### The exercise
Return every line of the material below that contains the string "click".

### Task inputs

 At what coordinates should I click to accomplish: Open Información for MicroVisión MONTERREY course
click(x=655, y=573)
---
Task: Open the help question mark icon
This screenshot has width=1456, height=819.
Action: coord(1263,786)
==
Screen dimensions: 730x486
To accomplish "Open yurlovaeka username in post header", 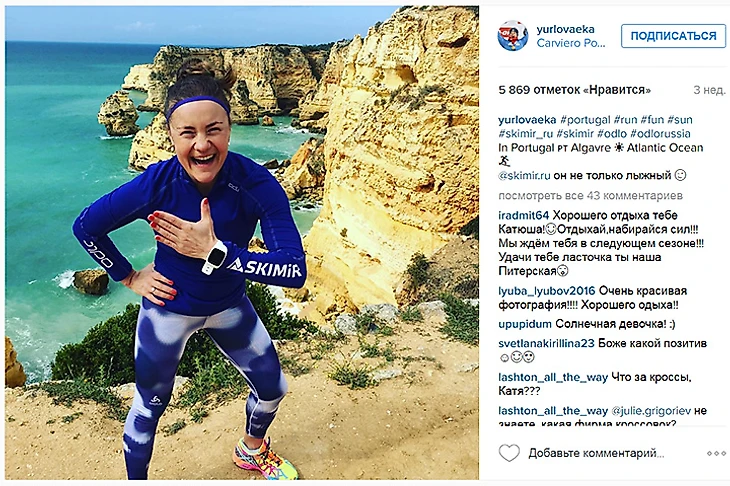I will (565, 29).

### Written reply
 At what coordinates should I click to accomplish: Open Información for MicroVisión MONTERREY course
click(x=655, y=573)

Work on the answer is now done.